The end result was a chicken salad full of spiciness goodness with a bit of sweet kick, perfect for the potato rolls that I used as the vessel to served it with.
My only recommendation is to make this the day before, so you have 24 hours to develop the flavors, I made mine early Sunday morning, and while it was really good when we had our first serving at 4pm on the beach. Today we realized that it was even better, when we finished it off for dinner tonight.
CORONATION CHICKEN ROLLS
Adapted from the Kitchen Bible
- 1 tablespoon vegetable oil
- 1 shallot, finely chopped
- 1 teaspoon curry powder (either mild or hot, according to taste) Note: I added about 1 tablespoon, since I wanted it to be quite spicy
- 1 tablespoon tomato paste
- dash of Worcestershire sauce
- ½ cup mayonnaise
- 1 tablespoon of the roasted pineapple & habanero dip
- ¼ cup of roughly chopped walnuts
- ¼ cup of golden raisins
- 6 canned apricot halves in juice (I used 3)
- 2 cups diced cooked chicken (I bought a roasted chicken from my local supermarket)

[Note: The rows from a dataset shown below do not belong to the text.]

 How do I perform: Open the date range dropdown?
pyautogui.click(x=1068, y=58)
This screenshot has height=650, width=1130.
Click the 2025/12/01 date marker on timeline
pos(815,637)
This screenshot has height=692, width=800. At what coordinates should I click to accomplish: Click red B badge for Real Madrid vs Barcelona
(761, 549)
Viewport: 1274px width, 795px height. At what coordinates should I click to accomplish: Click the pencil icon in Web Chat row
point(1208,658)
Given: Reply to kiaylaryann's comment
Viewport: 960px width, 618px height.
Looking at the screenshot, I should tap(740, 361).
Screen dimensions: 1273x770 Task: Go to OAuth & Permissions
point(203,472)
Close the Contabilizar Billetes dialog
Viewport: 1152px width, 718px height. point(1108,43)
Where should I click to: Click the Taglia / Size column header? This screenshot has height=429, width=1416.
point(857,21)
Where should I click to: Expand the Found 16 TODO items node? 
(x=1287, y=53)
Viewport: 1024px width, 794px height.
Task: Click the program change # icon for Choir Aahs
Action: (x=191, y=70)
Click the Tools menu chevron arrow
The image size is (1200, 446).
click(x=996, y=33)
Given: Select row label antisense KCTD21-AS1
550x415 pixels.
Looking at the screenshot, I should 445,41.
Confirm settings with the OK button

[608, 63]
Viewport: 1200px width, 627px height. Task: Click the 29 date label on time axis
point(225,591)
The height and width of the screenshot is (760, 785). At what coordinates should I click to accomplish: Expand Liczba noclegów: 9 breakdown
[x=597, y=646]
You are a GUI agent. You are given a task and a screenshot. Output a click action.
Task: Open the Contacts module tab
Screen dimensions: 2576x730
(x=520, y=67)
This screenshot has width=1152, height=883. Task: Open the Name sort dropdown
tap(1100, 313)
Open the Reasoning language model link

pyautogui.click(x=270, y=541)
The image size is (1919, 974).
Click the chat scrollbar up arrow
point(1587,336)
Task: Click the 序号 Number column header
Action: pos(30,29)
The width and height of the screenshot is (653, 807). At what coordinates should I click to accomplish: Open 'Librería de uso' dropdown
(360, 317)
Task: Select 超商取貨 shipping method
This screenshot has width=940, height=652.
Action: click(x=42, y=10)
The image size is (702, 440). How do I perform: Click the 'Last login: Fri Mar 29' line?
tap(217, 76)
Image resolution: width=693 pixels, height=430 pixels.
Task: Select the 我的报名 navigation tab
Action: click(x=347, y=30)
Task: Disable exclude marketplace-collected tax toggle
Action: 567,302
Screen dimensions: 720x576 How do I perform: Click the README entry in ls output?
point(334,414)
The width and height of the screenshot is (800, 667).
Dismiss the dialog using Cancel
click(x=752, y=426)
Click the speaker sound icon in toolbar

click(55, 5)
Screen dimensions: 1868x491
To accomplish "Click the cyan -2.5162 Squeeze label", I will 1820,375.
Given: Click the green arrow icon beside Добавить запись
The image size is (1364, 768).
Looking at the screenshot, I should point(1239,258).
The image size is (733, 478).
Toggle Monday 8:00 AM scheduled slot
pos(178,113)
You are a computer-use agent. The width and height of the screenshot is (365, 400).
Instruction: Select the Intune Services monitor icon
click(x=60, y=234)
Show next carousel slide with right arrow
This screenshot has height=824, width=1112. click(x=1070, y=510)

- 8 small rolls, preferably oval, split and spread with softened butter or left plain
- 2 tablespoon chopped parsley
The chicken salad can be refrigerated up to 1 day in advance, and then spooned on to the rolls an hour or two before serving
Heat the oil in a small frying pan over medium-low heat. Add the shallot red onion and cook for about 2 minutes until softened but not browned. Add the curry powder and stir for 1 minute until fragrant. Stir in the tomato paste and Worcestershire sauce. Remove from heat and let cool. In the same hot pan, I sautéed the apricots with a bit of their own juices just enough to warm them up.
Process the shallot mixture, mayonnaise, drip and cooked apricot halves in a food processor until smooth and creamy. Transfer to a bowl and stir in the chicken, the dip, the raisins and the walnuts. Cover and refrigerate until needed.
Spoon the chicken salad onto the rolls, and sprinkle with the chopped parsley.